> _To be done_:
Output each nonblank line of the data below as a row of a Markdown table with the columns Row and Text, numbering the rows in order. Skip blank lines and omit the pictures.

> _Data excerpts_:
※ ※ ※
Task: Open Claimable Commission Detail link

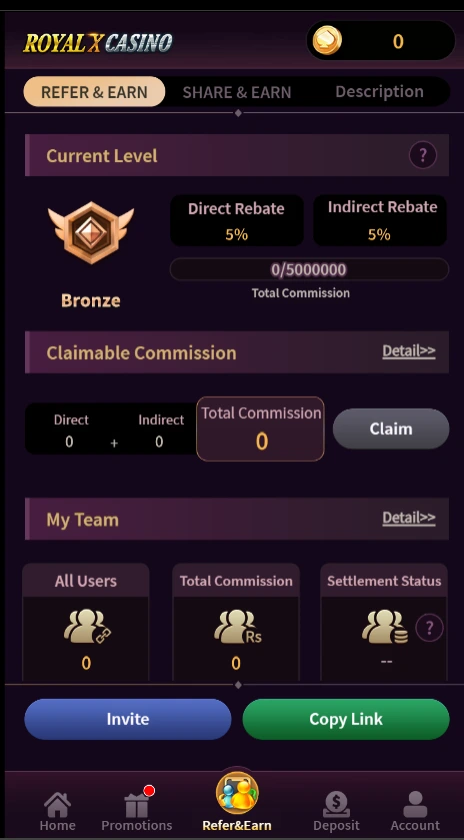Action: pyautogui.click(x=409, y=351)
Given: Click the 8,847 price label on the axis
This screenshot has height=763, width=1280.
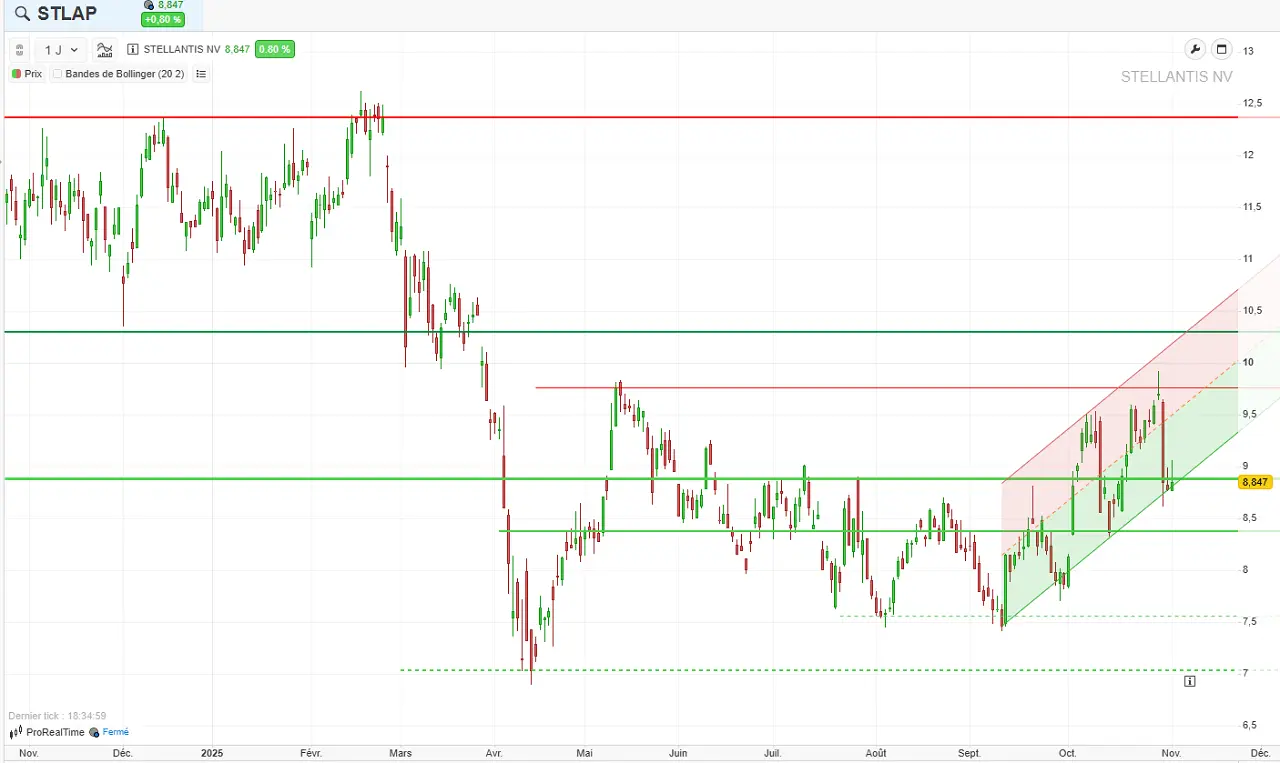Looking at the screenshot, I should (1253, 482).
※ ※ ※
> _Final answer_:
| Row | Text |
|---|---|
| 1 | Task: Open Claimable Commission Detail link |
| 2 | Action: pyautogui.click(x=409, y=351) |
| 3 | Given: Click the 8,847 price label on the axis |
| 4 | This screenshot has height=763, width=1280. |
| 5 | Looking at the screenshot, I should (1253, 482). |